Rustam mengambil pena dan mulai mencatat. Ia tidak lagi melihat bahasa Minang  sebagai kumpulan kata daerah yang kaku, melainkan sebagai sebuah sistem hukum  sosial yang canggih. Ia mulai mempelajari Kato Nan Ampek dari sudut pandang seorang desainer. Ia  melihatnya sebagai empat palet warna: 

Mandaki (kepada Nenek/Mamak): Warna paling lembut dan hormat. Manurun (kepada adik sepupu): Warna hangat, penuh bimbingan. Mandata (kepada teman): Warna cerah, setara. Malereng (kepada Ibu mertua kelak): Warna kiasan, penuh kehati-hatian. 

Mamak, aku akan menulis cerita,” ujar Rustam. “Bukan cerita tentang rantau atau  pulang, tapi cerita tentang timbangan kata. Aku akan mengabadikan Kato Nan  Ampek.” 

Rustam mulai menulis cerpennya. Ia menciptakan seorang tokoh bernama Ranti,  seorang mahasiswi Minang yang menghadapi dilema saat magang di perusahaan besar.  Ranti harus berhadapan dengan seniornya yang agresif (membutuhkan Kato Mandata  yang tegas namun sopan), dan Direktur perusahaan yang tua dan terhormat  (membutuhkan Kato Mandaki yang sangat hati-hati). Rustam tidak menerjemahkan pepatah; ia menghidupkannya dalam narasi. 

Dalam satu adegan klimaks, Ranti berhasil menyelesaikan konflik besar di kantor  hanya dengan menggunakan "Kato Malereng" saat berbicara dengan Direktur yang  tersinggung. Ranti tidak menuduh, ia menggunakan kiasan adat tentang ‘bakaluang jo  ameh’ (berpagar dengan emas) untuk menyampaikan kritik dengan santun.


"Bapak," ujar Ranti pelan, nadanya seperti aliran Batang Anai, "di kampung kami,  orang bijak berkata, 'Ikan di lauik nan babiso, di darat nan babisiak' (Ikan di laut yang  berbisa, di darat yang berbisik). Maksud kami, masalah besar (laut) harus diselesaikan  dengan bisikan (daratan), tidak dengan teriakan yang akan memecah belah. Kami  datang bukan untuk menghukum, tetapi untuk mengingatkan bahwa rumah kita, Bapak,  harus dipagari dengan kehangatan, bukan ketakutan." 

Rustam menulis adegan itu dengan hati. Ia menyisipkan kata-kata Minang yang penuh  makna: "Mambangkik Batang Tarandam" (membangkitkan batang terendam) sebagai  metafora perjuangan tokohnya, dan "Galaik" (cekatan/cakap) untuk menggambarkan  kepintaran Ranti. Cerpen itu selesai.
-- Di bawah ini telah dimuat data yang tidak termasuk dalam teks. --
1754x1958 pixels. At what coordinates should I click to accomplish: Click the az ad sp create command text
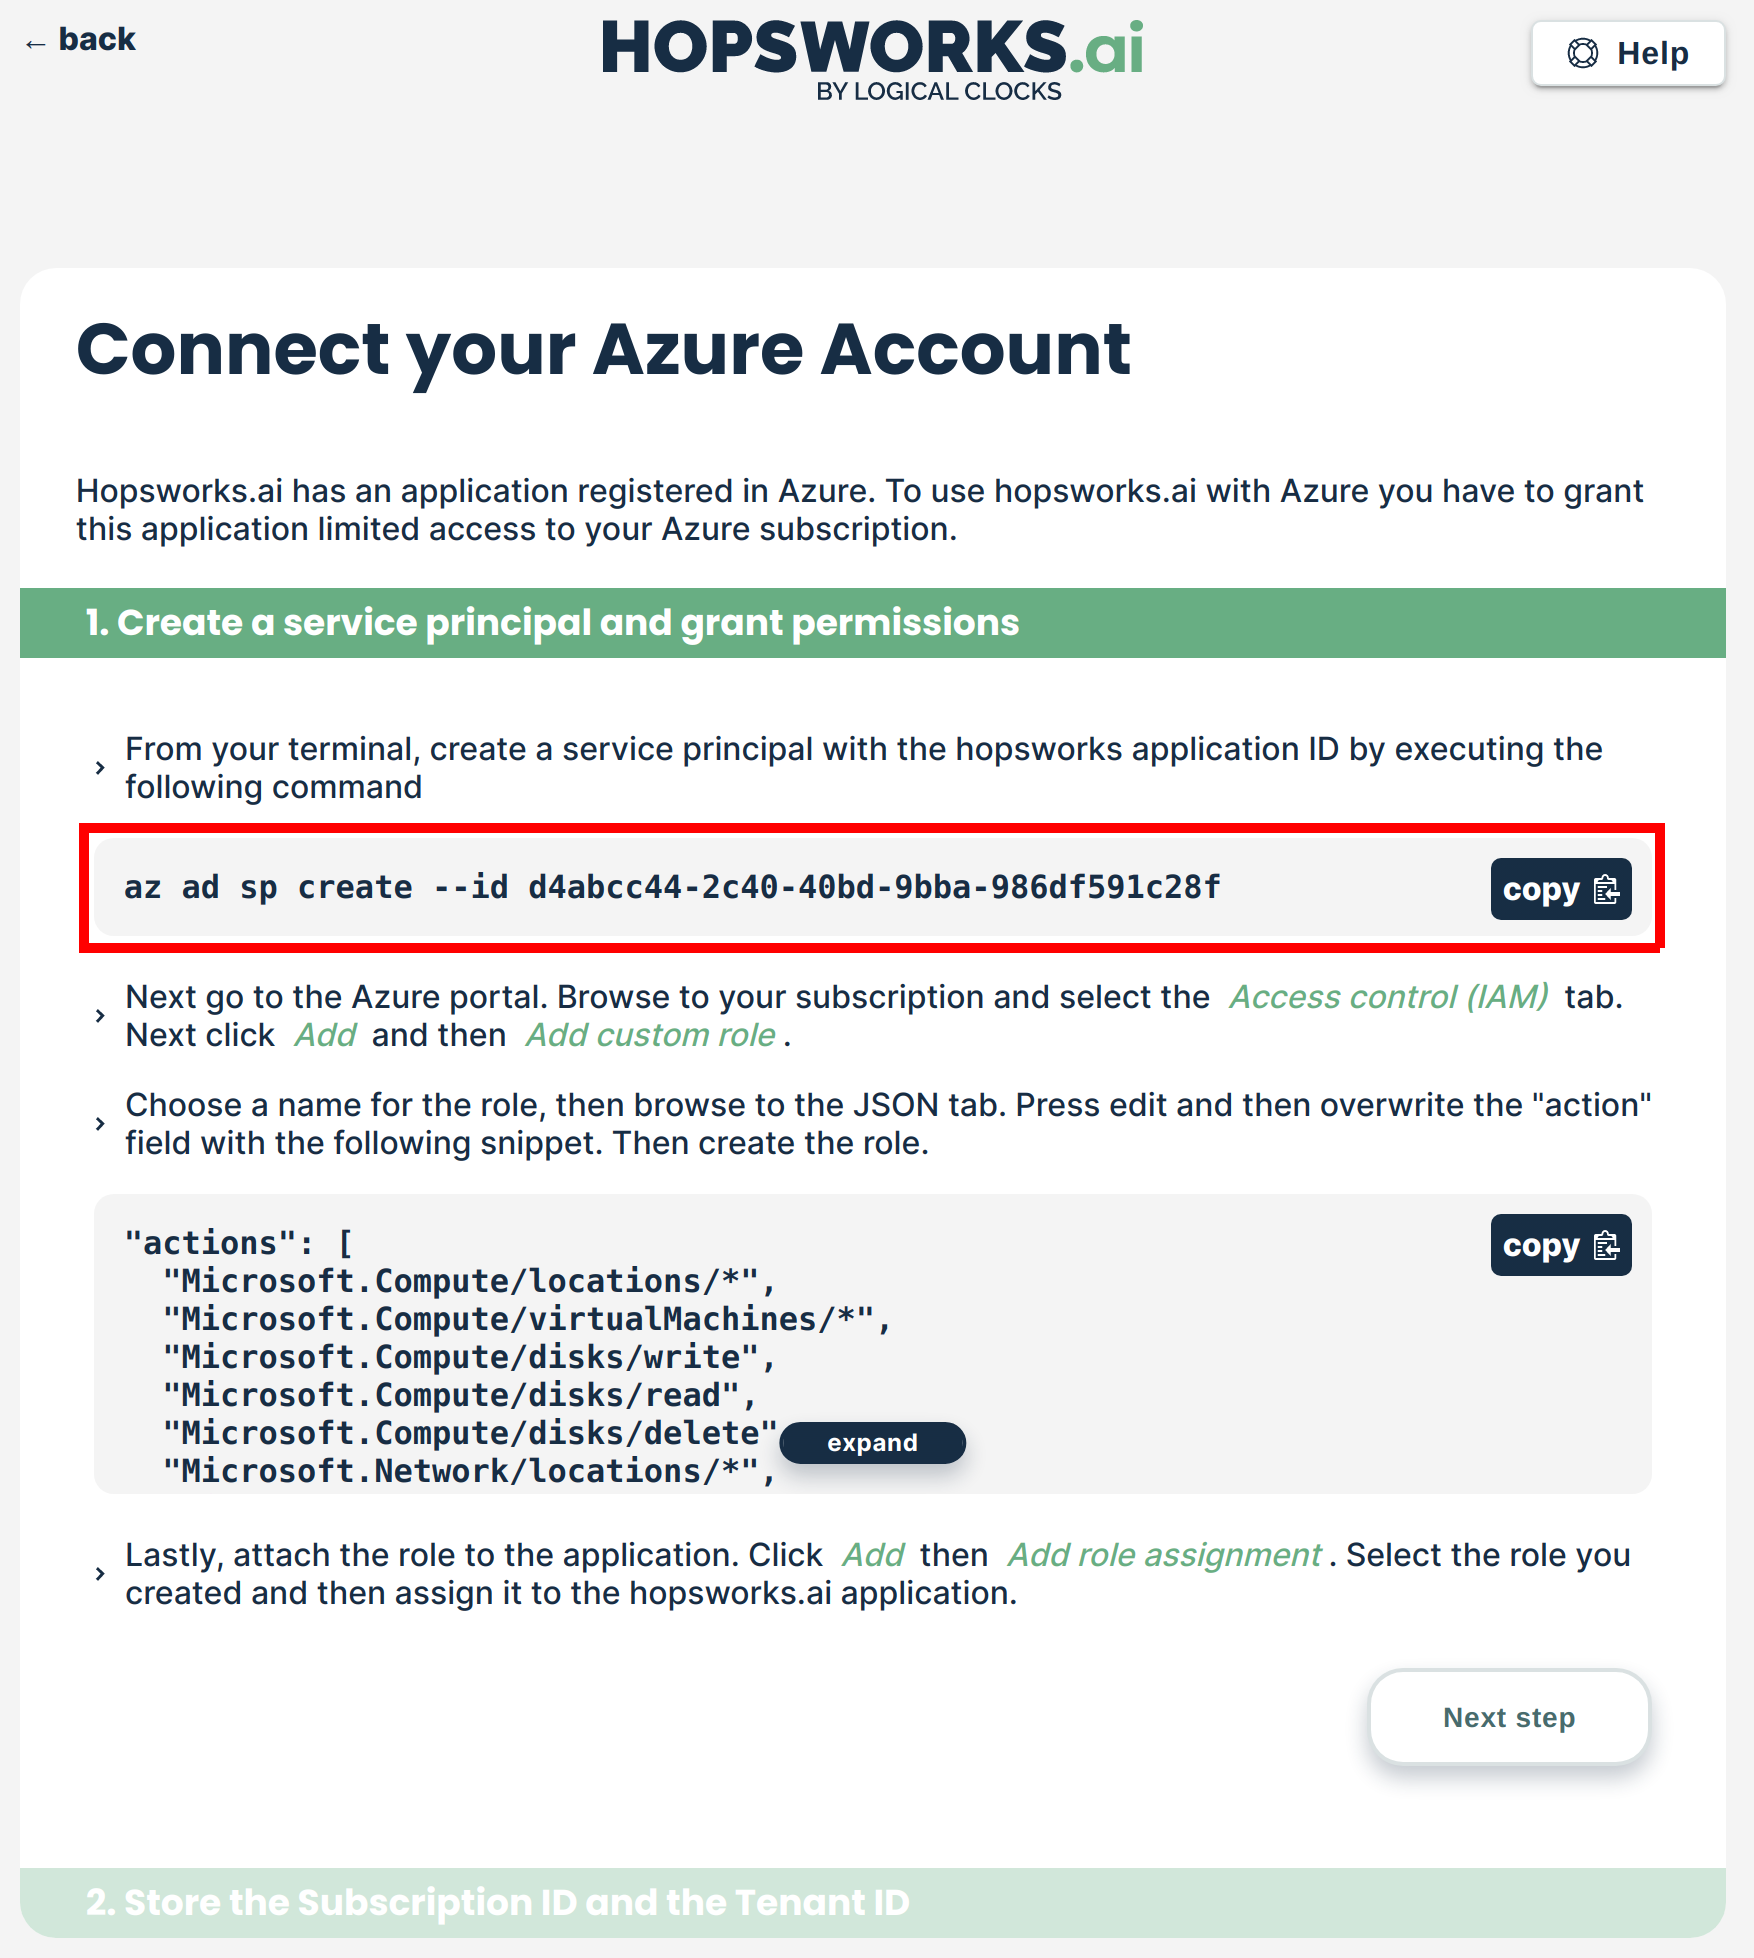click(672, 888)
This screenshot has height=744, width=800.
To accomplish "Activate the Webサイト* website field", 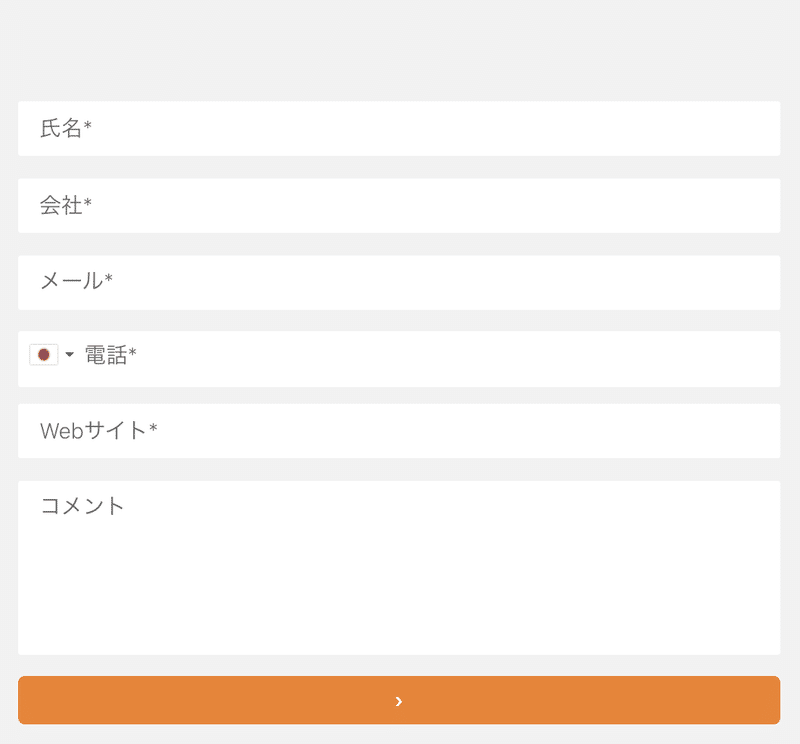I will point(400,430).
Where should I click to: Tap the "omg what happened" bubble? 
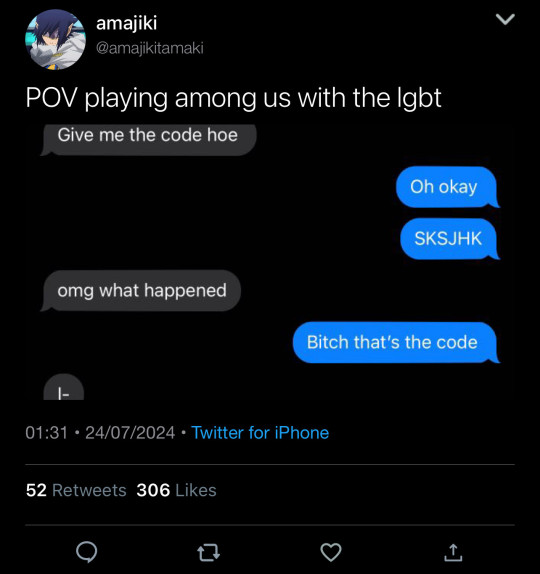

Ia tidak hanya menceritakan sebuah kisah, tetapi ia telah mengubah  pepatah dan ajaran adat menjadi arsitektur cerita. 

Cerpen Rustam yang berjudul "Kato Nan Ampek di Serambi Ranah" memenangkan  penghargaan. Juri memuji keunikan ceritanya yang tidak hanya menyentuh isu modern,  tetapi menyelesaikannya dengan filosofi adat. Saat menerima piala, Rustam menatap Mamak Syahrul yang tersenyum bangga. 

"Kau berhasil, nakan," bisik Mamak Syahrul. "Kau telah menunaikan tugasmu sebagai  pewaris.

Rustam balas berbisik, "Aku tidak hanya bicara, Mamak. Aku menulis. Karena hanya  dalam aksara, kato ini bisa abadi. Ia akan terus menjadi jejak bagi yang merantau dan  timbangan bagi yang tinggal." Ia mengutip bait dari naskah tua itu dalam pidatonya, menyebarkan keindahan bahasa  Minang ke seluruh ruangan: 

Kok tumbuah karano dipupuak, kok sanang karano ditaruihkan.” (Kalau tumbuh karena dipupuk, kalau senang karena diteruskan.) 

Rustam telah menemukan jalan barunya: mengabdikan warisan budayanya, bukan  dengan sekadar mengucapkan, tetapi dengan menuliskannya, mengabadikannya,  menjadikannya lentera di serambi peradaban.